É difícil imaginar que um dia a “Netflix” foi uma locadora de filmes, não é mesmo? Hoje, a pioneira do streaming no mundo pode até estar começando a perder espaço para os serviços das grandes companhias que a copiaram, mas as disputas neste novo mercado estão longe de acabar. E nessa “brincadeira”, a Netflix jogou alto ao trazer Martin Scorsese e Robert De Niro para produzirem um longa para a plataforma. “O Irlandês” é um filme baseado no livro de memórias do advogado Charles Brandt (“I Heard You Paint Houses”), que narra o caso real de Frank “The Irishman” Sheeran, sindicalista dos anos 70 que tinha fortes ligações com o crime organizado.

O roteiro é uma adaptação de Steven Zaillian, grande cineasta que foi responsável pelo roteiro de filmes como a “A Lista de Schindler” (1993) e “Missão: Impossível” (1996).

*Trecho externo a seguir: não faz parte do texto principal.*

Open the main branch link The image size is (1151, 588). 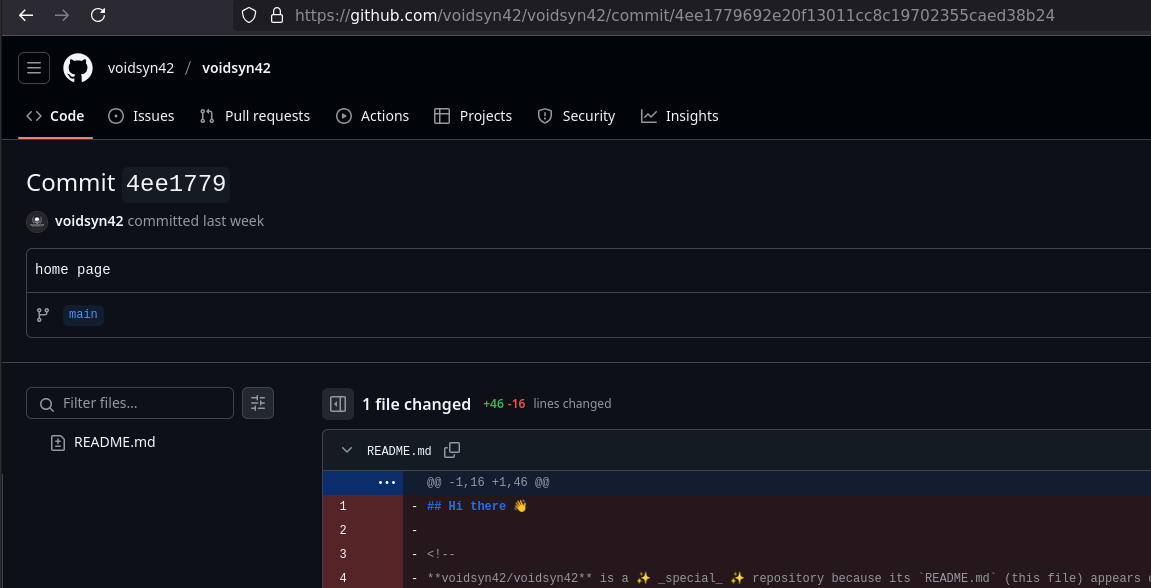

Zaillian tinha um trabalho original pesado para adaptar, com muitos anos de uma história complexa, mas consegue fazer isso de forma brilhante trazendo o que muitos chamam de “vai e vem na história”, que em “O Irlandês” é fundamental para inserir o espectador no contexto da trama e propiciar que laços sejam criados entre os personagens e quem os assistem. É muito interessante a visão sobre o crime que o roteiro de Zaillian associado com a direção de Scorsese trazem para a tela. Coisas horríveis podem acontecer em tela, mas nada aproxima o público das calamidades, e em nenhum momento existe a incitação da violência (alô Todd Phillips, estou falando com você e seu filme irresponsável). Existe uma responsabilidade por parte dos cineastas em trabalhar com o tema, que inclusive está inserido em acontecimentos reais, e por mais delicadas que sejam as situações, não há intenção de polemizar ou esfregar na cara do público uma ideologia (Oi Todd Phillips, sou eu de novo).

Crime é um tema frequente na carreira de Scorsese, que já nos trouxe grandes filmes do gênero e não há dúvidas que o diretor sabe trabalhar isso como ninguém. As mortes em seus filmes são orquestradas como grandes sinfonias, e os enquadramentos que Scorsese escolhe para cada uma delas nos indica a importância delas para os personagens, criando uma obra verdadeiramente rica que sem dúvida pode se dar ao direito de ter três horas e meia de duração. Cada movimento da câmera tem sua razão e é muito bem pensado para que os atores tenham o maior destaque possível em cada cena.

Confesso, caros leitores, sinto-me intimidado em comentar a atuação destes veteranos e não encontro palavras para enaltecer ainda mais o talento deles. Robert De Niro, Al Pacino e Joe Pesci nasceram para interpretar papéis do gênero e mesmo que tenham talento o suficiente para migrarem para outras categorias de filmes, é visível o prazer e a naturalidade que eles trazem para seus papéis. O longa traz em seu roteiro a passagem de um longo período de tempo, e assim De Niro e Pesci têm cenas na quais foram rejuvenescidos digitalmente, bem como cenas que foram envelhecidos. Esses recursos tornam a produção única, e quase como uma grande homenagem a carreira desses atores icônicos.

Outra homenagem que o filme traz está sutilmente presente na trilha sonora, que em alguns momentos traz algumas notas do tema de “O Poderoso Chefão”, envolvendo ainda mais o público com a história que está sendo contada.

Martin Scorsese recentemente deu algumas polêmicas declarações sobre o que considerava cinema, e talvez se mais pessoas pensassem como ele, nós não teríamos tantos filmes na nossa categoria “Houston We Have a Problem”. O cinema é uma arte, e como toda arte, também foi corrompido pelas massas. Os Vingadores podem até atrair mais público e serem mais rentáveis, mas jamais chegarão aos pés de uma boa história, tão bem escrita e dirigida como “O Irlandês”. Caso tenham a oportunidade, assistam ao filme no cinema que, antes de chegar a Netflix no dia 27, terá sessões em cinemas selecionados entre os dias 14 e 20 de novembro.